MACDONNELL Family History
Mac Domhnaill- or in litriú nua, Mac Donaill, is anglicised MacDonnell, MacDonald, Macdonald, MacConnell, or those forms with the abbreviated 'Mc', as well as Donald, Donaldson, earlier McDaniell & c.The root of this surname is the personal name Domhnall- 'world mighty', Domnuill in Scots Gaelic, which is an ancient and frequent Gaelic first name.
The first statement must be that there are three distinct origins for this name in Ireland: 1) a branch of the Scottish clan MacDonnell/MacDonald; 2) MacDonnell of Thomond, a branch of the O'Briens; 3) MacDonnell of Clan-Kelly in present Co Fermanagh.Of course, lexically, the names are cognate, from the Gaelic name, but there is no genealogical connection between these three families.
Incidentally, the Scottish clan is of remote Irish origin, having come to Scotland with the 'Scoti' (latin word for the Dark Age Irish colonists of Caledonia, such as the tribe of the Dál Riada et. al.)
To take the Scottish clan MacDonnell/MacDonald first, their name would have been pronounced 'mac-hoonul' in Scottish Gaelic: it is likely that many Ulster McConnells have this origin.
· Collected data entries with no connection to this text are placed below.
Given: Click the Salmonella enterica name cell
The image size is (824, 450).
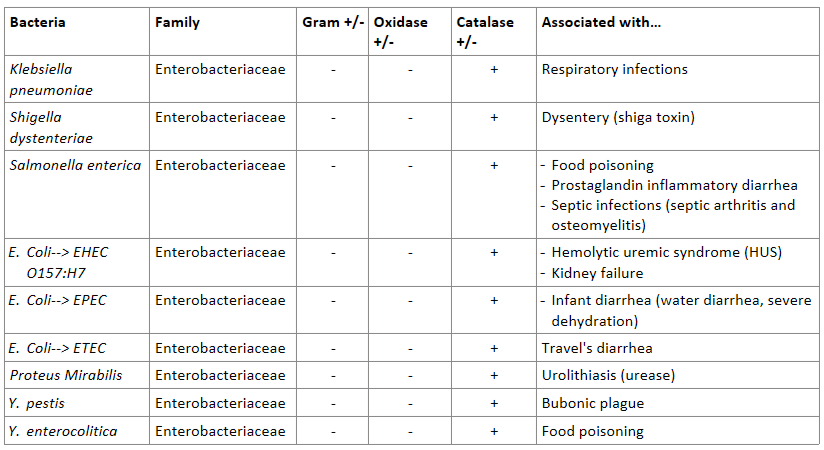Looking at the screenshot, I should [x=75, y=165].
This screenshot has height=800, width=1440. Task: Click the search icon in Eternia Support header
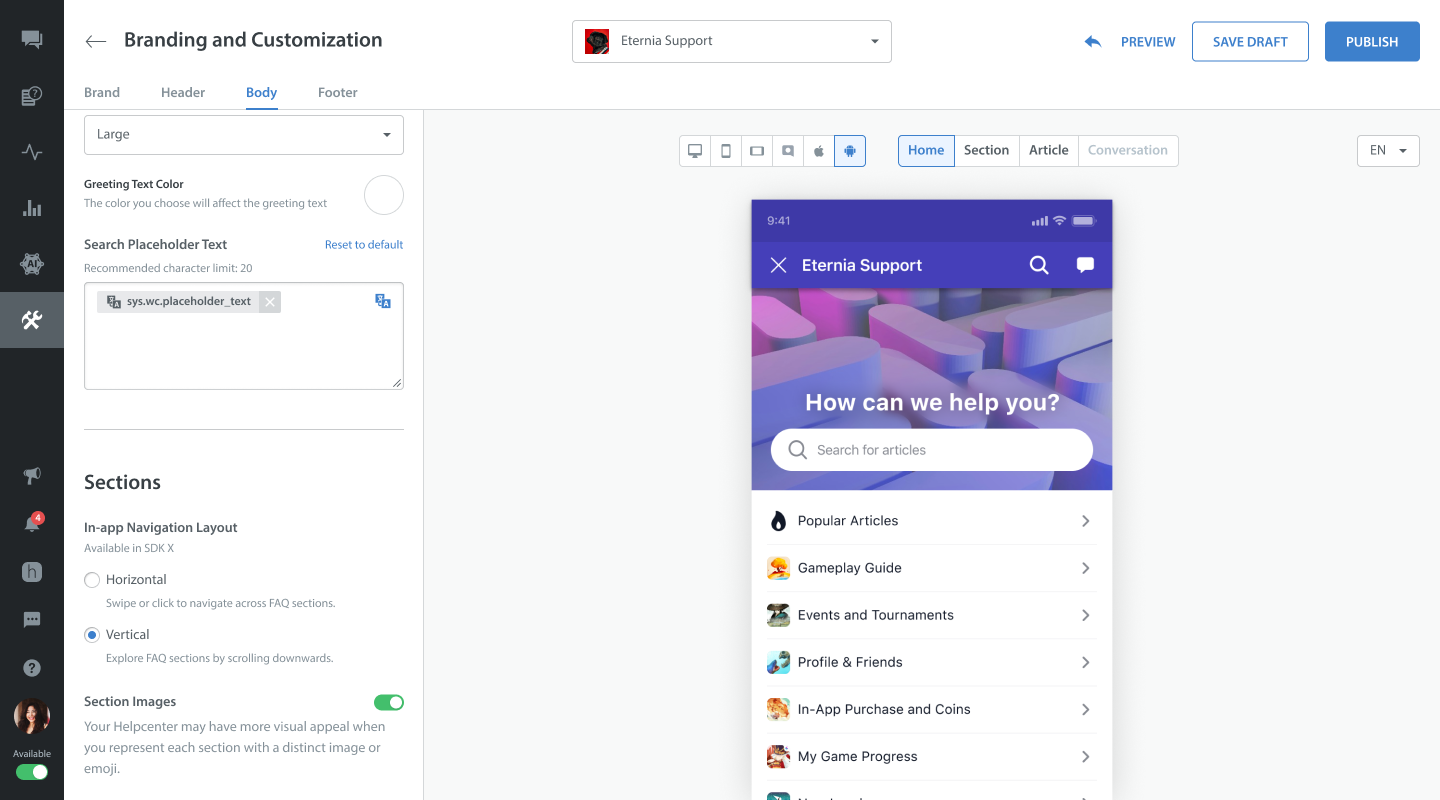point(1039,265)
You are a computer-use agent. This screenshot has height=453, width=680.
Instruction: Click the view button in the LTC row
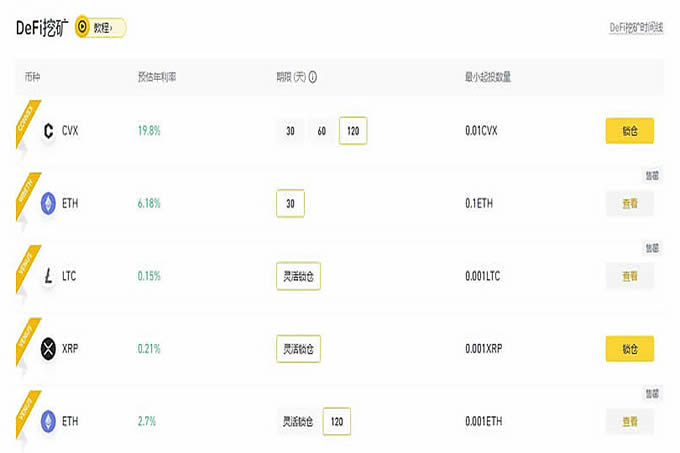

As stated, they were by remote origin Irish Gaels, and their main branches were spread through the Islands and western highlands. The MacDonalds of Glencoe, infamously massacred by their guests, a Campbell regiment of the British Army, on 13th February, 1692, were conscious bearers of an Irish heritage they claimed to reach back to Conn of the Hundred Battles.
The clan Donald descend from Domnuill or Domhnall, grandson of Somhairle or Somerled, the lord of Argyll. (This first name was later used by the MacDonnells of Antrim, in the form 'Sorley'). As Lords of the Isles they became extremely powerful, from the 12th century onwards,vying with the lowland royal Stuarts for the control of most of Scotland.
Members of this Highland clan came to Ireland in the 14th and 15th centuries as 'galloglaigh' or gallowglass. These were heavily armed mercenaries used by the Irish chiefs and lords; in fact they were the elite soldiers of their time. According to Woulfe ('Sloinnte Gaedheal is Gall', 1923) they formed a military clan of their own and settled in parts of Leinster, notably in Cos Leix and Wicklow.
At the beginning of the 15th century Iain Mór, a son of the Lord of the Isles,came into possession of the Glens of Antrim, but it is likely that MacDonnells/MacDonalds had already been established in numbers there before this date.
The second family would be the MacDonnells of Thomond, descended, in all probability, from one Domhnall, a son of Muirchertach ua Briain who was king of Ireland in the 12th century. This surname, in the form MacDonnell, is well established in Co Clare and adjacent areas in Co Limerick etc.
The third family mentioned, that of Clan-Kelly in western Ulster, which I have read stated to be 'almost extinct' (MacLysaght, 'Irish Families' series, 1980, 1982). However, there is plenty of evidence for this name in Fermanagh in the 1659 'Census' figures below.
In Petty's 1659 'Census' of Ireland, the name is listed as a 'Principal Irish Name' in counties: (all figures are for families)
Ossory Barony, McDaniell, 7; Maryborough, (Mc)Daniell 8; Cullenagh, Daniell 6; Portnyhinch, McDaniell, 10; Stradbally, Donnell & McDonnell, 9; Tynahinch, (Mc)Daniell, 6.
Glencarne Barony, McDonald, 9 (+ John Donaldson is listed as a proprietor & gentleman of Glenarme); Masareene, McConnell, 9; Belfast, (Mc)Donnell, 10; Dunluce/Carey, McConnell 16, McDonnell 10.
Bunratty Barony, McDaniell, 31; Tulla, McDaniell, 26; Inchiquine, McDaniell, 13; Island, McDaniell, 16; Clandirala, McDaniell, 10; Corcomroe, McDaniell 7.
Clownish & c. parishes, McDonnell, 10; Bohue Rossory, McDonnell, 4; Aghaharcher & c., McDonnell, 8; Dunmurry & c., McDonnell, 23.